━━ Entries supplied

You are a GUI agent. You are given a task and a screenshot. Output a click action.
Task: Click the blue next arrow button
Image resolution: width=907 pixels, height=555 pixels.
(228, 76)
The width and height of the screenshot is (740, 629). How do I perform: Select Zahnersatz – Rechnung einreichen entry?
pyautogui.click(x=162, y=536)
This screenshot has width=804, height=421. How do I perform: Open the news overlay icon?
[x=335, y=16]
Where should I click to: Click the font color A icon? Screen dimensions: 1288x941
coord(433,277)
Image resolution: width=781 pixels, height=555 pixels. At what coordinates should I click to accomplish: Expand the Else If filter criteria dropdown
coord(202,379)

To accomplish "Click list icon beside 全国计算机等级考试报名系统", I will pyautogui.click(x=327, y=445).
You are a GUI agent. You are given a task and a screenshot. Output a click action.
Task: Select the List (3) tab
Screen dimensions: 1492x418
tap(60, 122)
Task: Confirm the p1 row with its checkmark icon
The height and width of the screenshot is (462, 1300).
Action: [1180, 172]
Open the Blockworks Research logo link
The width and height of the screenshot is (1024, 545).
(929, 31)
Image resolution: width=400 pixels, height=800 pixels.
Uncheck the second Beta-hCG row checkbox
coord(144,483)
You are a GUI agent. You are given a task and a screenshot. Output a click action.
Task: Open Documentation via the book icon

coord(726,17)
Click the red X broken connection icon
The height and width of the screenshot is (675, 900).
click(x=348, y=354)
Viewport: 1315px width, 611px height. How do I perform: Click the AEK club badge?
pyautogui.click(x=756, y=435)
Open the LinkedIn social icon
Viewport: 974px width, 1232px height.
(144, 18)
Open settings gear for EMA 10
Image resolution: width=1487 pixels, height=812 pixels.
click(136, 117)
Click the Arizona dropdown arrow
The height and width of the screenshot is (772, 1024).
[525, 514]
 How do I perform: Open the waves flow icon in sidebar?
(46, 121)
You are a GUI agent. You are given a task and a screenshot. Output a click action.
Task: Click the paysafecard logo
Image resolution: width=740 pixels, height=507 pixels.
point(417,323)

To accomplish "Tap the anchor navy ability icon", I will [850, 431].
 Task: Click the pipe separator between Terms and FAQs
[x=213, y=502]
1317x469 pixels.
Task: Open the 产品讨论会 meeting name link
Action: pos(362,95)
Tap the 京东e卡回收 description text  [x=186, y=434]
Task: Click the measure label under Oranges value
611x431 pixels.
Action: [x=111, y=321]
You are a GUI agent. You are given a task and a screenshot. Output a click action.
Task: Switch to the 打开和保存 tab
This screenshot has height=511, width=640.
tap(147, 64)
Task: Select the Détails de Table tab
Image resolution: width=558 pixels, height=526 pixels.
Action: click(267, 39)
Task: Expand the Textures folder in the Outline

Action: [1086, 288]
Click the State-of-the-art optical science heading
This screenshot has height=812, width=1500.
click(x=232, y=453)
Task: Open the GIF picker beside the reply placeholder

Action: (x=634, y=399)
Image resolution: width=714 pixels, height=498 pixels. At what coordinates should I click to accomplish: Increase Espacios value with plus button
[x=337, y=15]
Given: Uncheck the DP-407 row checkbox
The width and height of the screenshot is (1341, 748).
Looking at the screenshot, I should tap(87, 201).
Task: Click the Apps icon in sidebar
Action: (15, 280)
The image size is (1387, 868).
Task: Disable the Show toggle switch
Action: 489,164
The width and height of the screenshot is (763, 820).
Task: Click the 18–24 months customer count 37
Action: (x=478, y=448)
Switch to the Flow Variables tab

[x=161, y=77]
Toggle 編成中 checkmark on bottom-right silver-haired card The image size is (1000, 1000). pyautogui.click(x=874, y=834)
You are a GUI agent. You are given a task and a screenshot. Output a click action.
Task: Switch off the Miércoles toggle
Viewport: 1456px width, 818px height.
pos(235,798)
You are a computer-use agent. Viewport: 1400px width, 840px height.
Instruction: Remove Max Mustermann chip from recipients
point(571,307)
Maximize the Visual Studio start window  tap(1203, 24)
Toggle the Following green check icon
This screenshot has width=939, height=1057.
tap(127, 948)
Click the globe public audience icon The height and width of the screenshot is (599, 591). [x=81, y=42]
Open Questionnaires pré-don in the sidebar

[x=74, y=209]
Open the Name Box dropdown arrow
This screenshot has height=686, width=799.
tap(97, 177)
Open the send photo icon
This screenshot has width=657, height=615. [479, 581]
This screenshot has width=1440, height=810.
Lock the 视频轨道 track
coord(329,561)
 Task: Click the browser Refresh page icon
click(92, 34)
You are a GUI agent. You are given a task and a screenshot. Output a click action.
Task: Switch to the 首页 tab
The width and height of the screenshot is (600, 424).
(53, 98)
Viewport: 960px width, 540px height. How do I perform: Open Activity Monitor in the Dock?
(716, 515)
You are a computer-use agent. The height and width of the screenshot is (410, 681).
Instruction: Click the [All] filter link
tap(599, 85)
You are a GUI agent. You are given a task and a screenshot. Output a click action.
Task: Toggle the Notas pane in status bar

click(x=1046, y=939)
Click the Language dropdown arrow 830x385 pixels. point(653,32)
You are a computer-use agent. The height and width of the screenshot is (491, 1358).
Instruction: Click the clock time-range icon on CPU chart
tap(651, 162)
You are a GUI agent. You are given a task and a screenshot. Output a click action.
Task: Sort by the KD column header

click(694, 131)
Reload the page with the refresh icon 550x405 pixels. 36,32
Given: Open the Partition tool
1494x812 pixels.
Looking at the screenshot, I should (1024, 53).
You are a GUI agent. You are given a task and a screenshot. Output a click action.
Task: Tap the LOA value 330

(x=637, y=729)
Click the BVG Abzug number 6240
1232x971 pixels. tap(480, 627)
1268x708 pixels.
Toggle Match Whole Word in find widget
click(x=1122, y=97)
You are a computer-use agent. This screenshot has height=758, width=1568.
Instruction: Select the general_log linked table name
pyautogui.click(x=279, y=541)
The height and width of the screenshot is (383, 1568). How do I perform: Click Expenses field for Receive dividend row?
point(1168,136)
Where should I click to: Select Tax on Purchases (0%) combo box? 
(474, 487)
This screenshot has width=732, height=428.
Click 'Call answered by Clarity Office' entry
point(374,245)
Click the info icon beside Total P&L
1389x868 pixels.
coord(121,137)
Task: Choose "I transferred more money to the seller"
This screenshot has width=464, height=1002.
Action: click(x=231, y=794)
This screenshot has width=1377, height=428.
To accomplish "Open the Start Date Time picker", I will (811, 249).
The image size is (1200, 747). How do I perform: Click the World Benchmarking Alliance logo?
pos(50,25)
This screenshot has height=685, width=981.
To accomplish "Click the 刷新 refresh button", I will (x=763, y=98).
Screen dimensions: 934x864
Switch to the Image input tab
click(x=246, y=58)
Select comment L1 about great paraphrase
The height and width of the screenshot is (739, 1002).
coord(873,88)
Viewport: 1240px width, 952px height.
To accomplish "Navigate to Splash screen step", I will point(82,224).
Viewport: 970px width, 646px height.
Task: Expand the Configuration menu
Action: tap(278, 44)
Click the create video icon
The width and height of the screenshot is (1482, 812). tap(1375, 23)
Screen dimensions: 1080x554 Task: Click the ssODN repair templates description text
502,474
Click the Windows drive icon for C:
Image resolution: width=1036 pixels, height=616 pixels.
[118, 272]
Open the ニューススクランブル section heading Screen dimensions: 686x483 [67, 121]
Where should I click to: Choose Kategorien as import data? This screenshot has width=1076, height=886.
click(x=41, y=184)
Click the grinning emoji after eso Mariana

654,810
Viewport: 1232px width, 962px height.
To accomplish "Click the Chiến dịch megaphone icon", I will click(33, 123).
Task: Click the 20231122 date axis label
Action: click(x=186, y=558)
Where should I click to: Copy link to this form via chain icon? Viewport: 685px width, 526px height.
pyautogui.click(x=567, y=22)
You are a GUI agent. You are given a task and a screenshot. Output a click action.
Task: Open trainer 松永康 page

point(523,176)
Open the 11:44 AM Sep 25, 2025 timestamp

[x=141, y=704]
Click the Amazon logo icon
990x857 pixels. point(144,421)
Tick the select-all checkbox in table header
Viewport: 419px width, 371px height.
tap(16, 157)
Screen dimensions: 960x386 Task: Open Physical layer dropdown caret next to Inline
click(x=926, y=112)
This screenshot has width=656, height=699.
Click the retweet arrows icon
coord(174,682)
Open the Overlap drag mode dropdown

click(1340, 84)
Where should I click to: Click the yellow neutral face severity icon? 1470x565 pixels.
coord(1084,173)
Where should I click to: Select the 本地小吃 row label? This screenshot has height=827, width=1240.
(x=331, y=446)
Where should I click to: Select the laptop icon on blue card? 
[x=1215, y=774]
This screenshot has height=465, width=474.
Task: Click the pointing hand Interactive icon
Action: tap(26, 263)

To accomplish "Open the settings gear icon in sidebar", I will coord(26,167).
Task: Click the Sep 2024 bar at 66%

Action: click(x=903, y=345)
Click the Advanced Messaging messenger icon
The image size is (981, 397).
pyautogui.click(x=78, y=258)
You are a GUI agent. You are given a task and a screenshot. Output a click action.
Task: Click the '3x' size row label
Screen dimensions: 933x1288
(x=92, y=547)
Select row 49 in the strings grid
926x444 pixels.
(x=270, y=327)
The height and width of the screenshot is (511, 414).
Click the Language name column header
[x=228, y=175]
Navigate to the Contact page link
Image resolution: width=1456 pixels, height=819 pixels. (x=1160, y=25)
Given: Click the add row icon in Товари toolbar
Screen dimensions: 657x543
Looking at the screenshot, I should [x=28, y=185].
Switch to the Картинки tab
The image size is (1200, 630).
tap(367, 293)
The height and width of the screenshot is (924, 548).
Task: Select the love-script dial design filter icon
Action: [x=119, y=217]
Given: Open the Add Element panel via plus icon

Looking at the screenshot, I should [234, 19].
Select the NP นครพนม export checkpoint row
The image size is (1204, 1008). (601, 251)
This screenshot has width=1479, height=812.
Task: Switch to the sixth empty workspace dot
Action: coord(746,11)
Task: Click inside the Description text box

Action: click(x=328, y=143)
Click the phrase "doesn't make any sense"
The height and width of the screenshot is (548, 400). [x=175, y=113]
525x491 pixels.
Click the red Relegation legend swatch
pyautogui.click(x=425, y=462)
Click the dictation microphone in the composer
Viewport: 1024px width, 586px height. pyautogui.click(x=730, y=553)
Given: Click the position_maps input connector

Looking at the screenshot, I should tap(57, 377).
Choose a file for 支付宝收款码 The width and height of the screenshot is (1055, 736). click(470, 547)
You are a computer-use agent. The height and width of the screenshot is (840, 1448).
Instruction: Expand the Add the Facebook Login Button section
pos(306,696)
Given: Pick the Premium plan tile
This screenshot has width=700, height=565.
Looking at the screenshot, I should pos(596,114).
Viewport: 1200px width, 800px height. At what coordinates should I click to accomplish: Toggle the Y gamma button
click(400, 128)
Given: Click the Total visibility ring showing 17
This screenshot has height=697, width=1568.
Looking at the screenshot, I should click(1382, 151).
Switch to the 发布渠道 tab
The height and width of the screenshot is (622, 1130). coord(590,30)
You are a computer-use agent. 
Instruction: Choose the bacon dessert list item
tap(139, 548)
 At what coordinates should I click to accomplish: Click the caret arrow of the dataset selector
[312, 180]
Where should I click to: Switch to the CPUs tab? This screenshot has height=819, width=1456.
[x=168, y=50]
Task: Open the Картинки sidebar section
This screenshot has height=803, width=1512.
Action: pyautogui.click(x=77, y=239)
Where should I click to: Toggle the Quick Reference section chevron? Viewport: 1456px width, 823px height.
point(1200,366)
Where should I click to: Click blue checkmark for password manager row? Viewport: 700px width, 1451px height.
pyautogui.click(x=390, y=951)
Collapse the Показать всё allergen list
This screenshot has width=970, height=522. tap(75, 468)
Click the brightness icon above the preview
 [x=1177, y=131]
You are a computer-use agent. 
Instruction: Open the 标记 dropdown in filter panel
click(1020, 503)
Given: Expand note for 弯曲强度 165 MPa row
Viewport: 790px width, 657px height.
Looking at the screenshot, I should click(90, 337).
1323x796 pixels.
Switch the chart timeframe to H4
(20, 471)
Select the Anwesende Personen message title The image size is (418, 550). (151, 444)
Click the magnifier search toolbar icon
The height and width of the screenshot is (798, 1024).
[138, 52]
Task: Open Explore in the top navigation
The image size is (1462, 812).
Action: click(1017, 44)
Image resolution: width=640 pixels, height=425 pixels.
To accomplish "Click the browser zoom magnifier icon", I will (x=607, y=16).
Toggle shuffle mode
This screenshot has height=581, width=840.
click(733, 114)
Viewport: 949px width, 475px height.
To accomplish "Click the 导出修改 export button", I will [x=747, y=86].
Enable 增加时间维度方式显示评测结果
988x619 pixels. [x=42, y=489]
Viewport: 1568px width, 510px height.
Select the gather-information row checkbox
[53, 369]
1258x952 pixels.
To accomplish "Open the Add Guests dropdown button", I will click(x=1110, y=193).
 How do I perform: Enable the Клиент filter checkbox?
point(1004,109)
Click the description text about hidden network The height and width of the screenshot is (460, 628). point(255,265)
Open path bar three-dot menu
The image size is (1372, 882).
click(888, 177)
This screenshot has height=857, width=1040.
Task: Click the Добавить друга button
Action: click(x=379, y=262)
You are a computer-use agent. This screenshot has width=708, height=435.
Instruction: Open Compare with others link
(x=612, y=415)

━━━━

- [Task to complete]
Rewrite the listing from its first line through the line with "coord(433,277)", replacing "screenshot" with "screen capture" and leaving everything else unchanged.

- [Solution to this problem]
You are a GUI agent. You are given a task and a screen capture. Output a click action.
Task: Click the blue next arrow button
Image resolution: width=907 pixels, height=555 pixels.
(228, 76)
The width and height of the screen capture is (740, 629). How do I perform: Select Zahnersatz – Rechnung einreichen entry?
pyautogui.click(x=162, y=536)
This screen capture has width=804, height=421. How do I perform: Open the news overlay icon?
[x=335, y=16]
Where should I click to: Click the font color A icon? Screen dimensions: 1288x941
coord(433,277)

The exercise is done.